START Extracted text

On June 30, 2020, Oregon joined D.C., Massachusetts, and New York in passing state-specific COVID-19 mortgage assistance programs into law. This new law further confuses the patchwork quilt of compliance issues for mortgage lenders and servicers. Oregon also became the first state to create an express cause of action allowing borrowers to enforce the state law.
The new law mandates that Oregon-regulated banking organizations and mortgage servicers take several steps to assist borrowers suffering hardships related to COVID-19. Key elements of the new law are below.
- The law is keyed to the Oregon “emergency period,” which currently spans from March 8, 2020, to September 30, 2020. The governor may extend this time period via an executive order as well.
- During the emergency period, a lender may not treat a residential mortgage borrower as in default if the borrower has “notified” the lender that he or she will not be able to make the monthly mortgage payment. No specific information is provided about how such notice shall be given, but the notice needs only be given once during the emergency period and needs only to include an attestation that the failure to pay is a result of loss of income related to the COVID-19 pandemic. This single notification rule may cause problems for servicers who contact their customers frequently to confirm their financial situation while in a forbearance.
- Commercial property borrowers, or those with residential property with more than four dwelling units, may also request forbearance during the emergency period. Their notification must include financial statements or other evidence that demonstrates a loss of income related to the COVID-19 pandemic. Such borrowers must also disclose any funds they received from the Paycheck Protection Program.
- The language of the statute implies that a borrower can ask for forbearance for any previously missed payments back to March 8, 2020.
- A borrower must be allowed to later defer the forborne payments to the “scheduled or anticipated date on which full performance of the obligation is due,” (which should mean maturity, sale, or refinance of the loan) if the parties cannot otherwise agree to modify, defer, or otherwise “mitigate” the loan under several identified portions of Oregon statute Chapter 86, which all relate to loss mitigation and foreclosure.
- Unlike the similar law in D.C., Oregon has not made clear whether loans in foreclosure before the emergency period are excluded from the ability to obtain a forbearance. For now, Oregon joins New York and Massachusetts in having that as an open question.
- The law requires that servicers provide written notice by mail to all borrowers of their rights to accommodation under the new law. Such notice must be sent no later than 60 days after the law’s effective date (i.e., by August 29, 2020).
- The new law is the first we have seen that expressly gives a borrower the right to bring an action for any violation of the law. A borrower is permitted to bring an action in Oregon circuit court to recover their actual damages, court costs, and attorneys’ fees if they suffer an ascertainable loss of money or property due to a lender’s noncompliance with the law.
- Notably, Oregon does not carve out government-backed loans that are already subject to the CARES Act. Therefore, Oregon borrowers with GSE-backed loans may claim the right to deferral of their forborne payments, even if they do not qualify for the GSE Deferral Programs. They may also file a legal action seeking to establish their forbearance rights under the state statute even if their rights are governed by the GSE programs.

END Extracted text
START Records

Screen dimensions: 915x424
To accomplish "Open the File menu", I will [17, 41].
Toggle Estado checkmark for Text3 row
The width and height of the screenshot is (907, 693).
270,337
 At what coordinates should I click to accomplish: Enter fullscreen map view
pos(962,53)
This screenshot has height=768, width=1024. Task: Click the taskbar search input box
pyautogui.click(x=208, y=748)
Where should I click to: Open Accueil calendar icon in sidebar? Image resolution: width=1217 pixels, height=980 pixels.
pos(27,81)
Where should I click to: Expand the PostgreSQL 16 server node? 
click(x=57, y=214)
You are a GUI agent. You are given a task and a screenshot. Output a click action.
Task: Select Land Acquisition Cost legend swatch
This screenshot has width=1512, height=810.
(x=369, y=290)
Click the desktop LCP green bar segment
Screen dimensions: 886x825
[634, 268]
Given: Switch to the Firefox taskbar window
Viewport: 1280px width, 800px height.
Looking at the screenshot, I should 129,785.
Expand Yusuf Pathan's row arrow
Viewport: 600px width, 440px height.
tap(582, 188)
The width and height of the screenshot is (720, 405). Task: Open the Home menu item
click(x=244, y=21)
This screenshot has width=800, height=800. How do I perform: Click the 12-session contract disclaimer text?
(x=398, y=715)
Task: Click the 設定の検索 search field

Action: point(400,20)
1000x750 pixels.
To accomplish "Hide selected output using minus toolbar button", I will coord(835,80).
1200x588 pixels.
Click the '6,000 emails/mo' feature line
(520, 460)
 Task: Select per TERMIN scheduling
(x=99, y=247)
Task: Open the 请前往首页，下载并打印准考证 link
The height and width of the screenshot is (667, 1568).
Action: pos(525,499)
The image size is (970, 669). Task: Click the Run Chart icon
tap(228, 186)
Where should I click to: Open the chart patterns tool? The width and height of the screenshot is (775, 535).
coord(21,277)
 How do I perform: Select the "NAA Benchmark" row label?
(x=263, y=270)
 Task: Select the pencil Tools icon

END Records

| Exercise brief |
List every distinct calendar date mentioned in the text on Oregon's COVID-19 mortgage assistance law.

| Answer box |
June 30, 2020; March 8, 2020; September 30, 2020; August 29, 2020